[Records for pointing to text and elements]
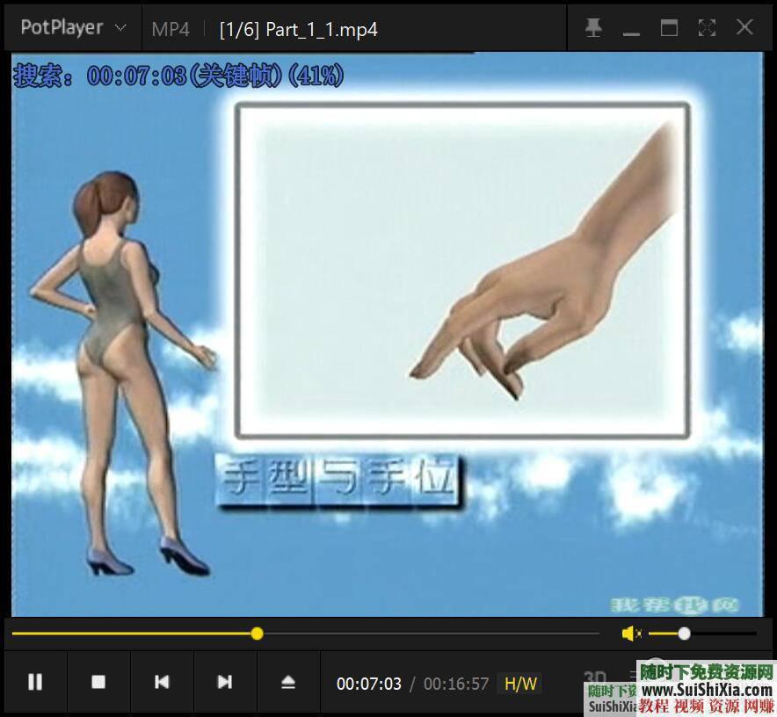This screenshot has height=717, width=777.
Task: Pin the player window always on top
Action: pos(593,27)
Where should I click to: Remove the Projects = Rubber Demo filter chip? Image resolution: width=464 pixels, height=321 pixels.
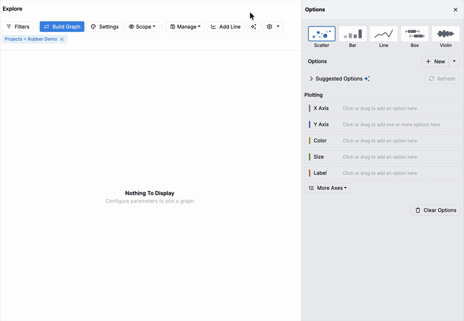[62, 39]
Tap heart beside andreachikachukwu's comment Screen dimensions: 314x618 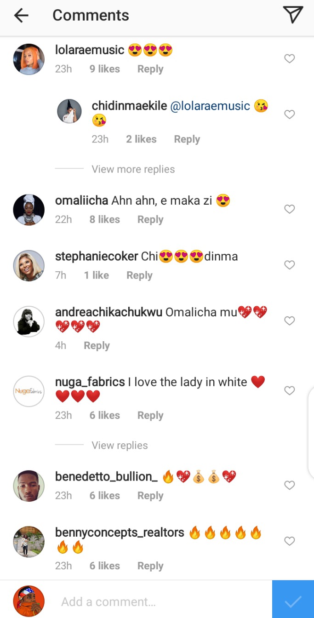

---

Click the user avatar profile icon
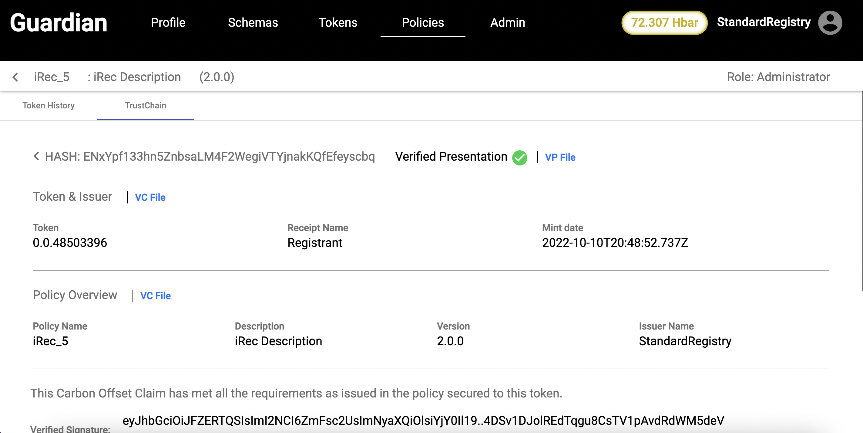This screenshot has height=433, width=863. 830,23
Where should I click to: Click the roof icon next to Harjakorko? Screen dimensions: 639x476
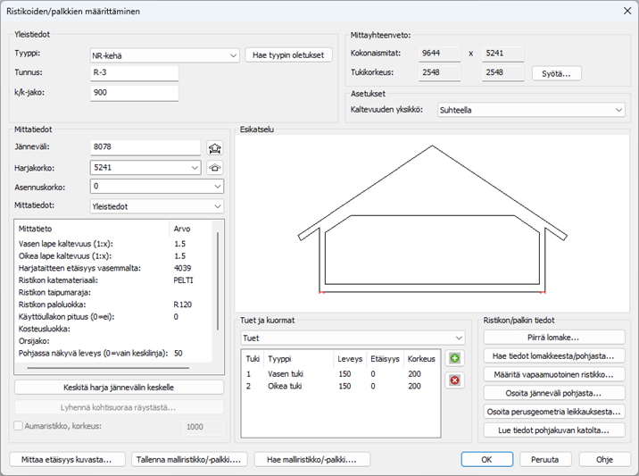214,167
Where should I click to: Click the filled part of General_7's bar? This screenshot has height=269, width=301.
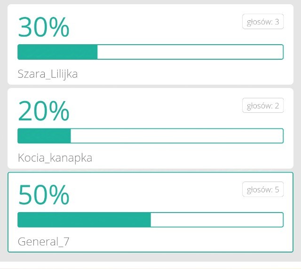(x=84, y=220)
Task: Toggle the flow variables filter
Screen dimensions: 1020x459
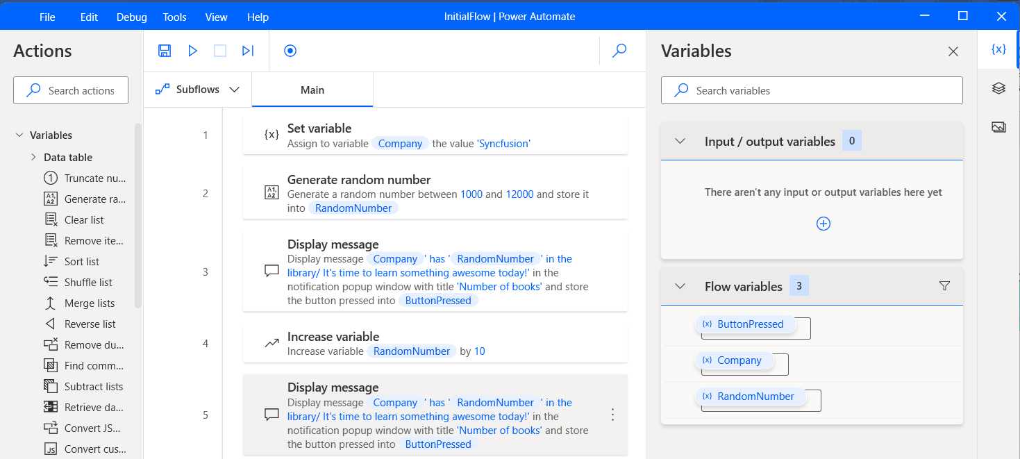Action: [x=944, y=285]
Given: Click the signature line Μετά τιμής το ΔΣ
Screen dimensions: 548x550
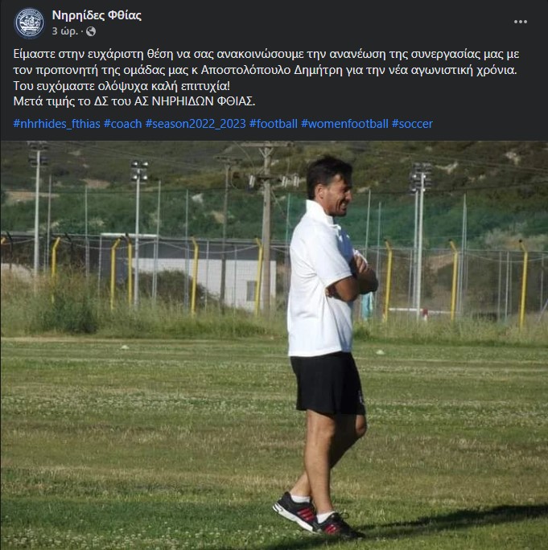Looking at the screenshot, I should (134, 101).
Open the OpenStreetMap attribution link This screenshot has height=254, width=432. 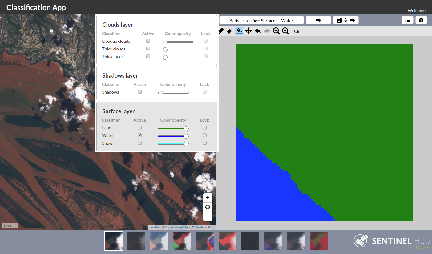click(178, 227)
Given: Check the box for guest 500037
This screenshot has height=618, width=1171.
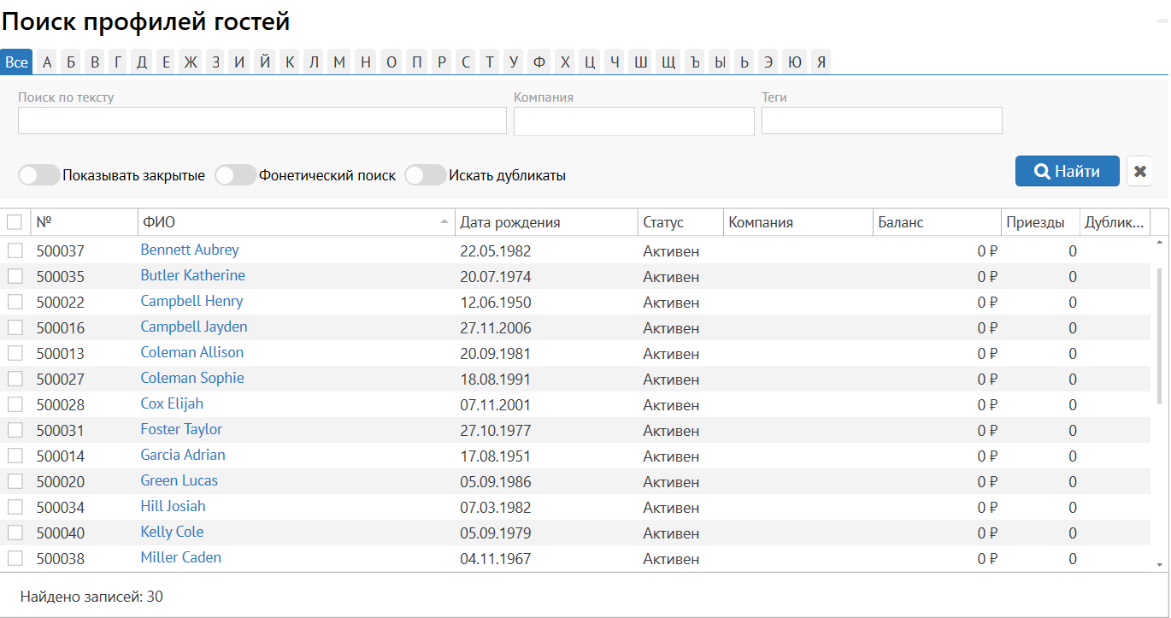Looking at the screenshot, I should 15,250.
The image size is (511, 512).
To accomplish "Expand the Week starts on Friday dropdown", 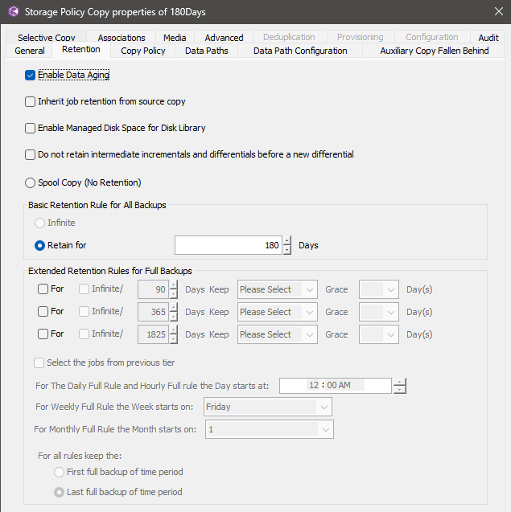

◆ What you have to do ◆
Rewrite the lines as a numbered list, skipping any blank lines and omitting the pictures. Start at the line containing "Where should I click to: Remove" and end after the line containing "Tap heart beside".

◆ Written response ◆
1. Where should I click to: Remove the Projects = Rubber Demo filter chip? Image resolution: width=464 pixels, height=321 pixels.
2. [62, 39]
3. Tap heart beside andreachikachukwu's comment Screen dimensions: 314x618 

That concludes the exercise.